--- Set task ---
Update the records by changing every "Premium plans" to "Premium pricing" and keep everything else the same. Leave the pictures out of your answer.

......

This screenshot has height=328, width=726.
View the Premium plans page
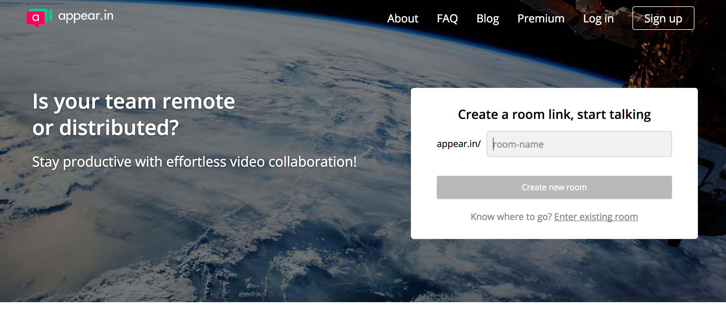pos(541,19)
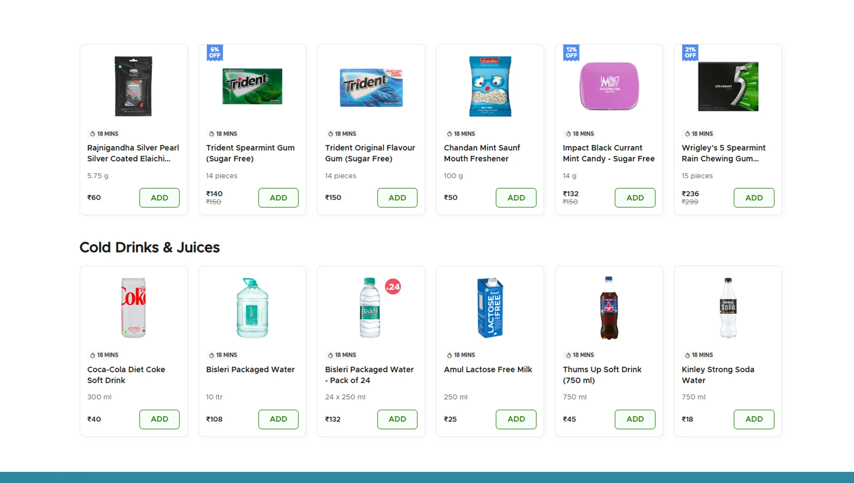Click the 21% OFF badge on Wrigley's

click(690, 53)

......

--- Result for this task ---
This screenshot has height=328, width=726.
View the Premium pricing page
pos(541,19)
Click the 21% OFF badge on Wrigley's

click(690, 53)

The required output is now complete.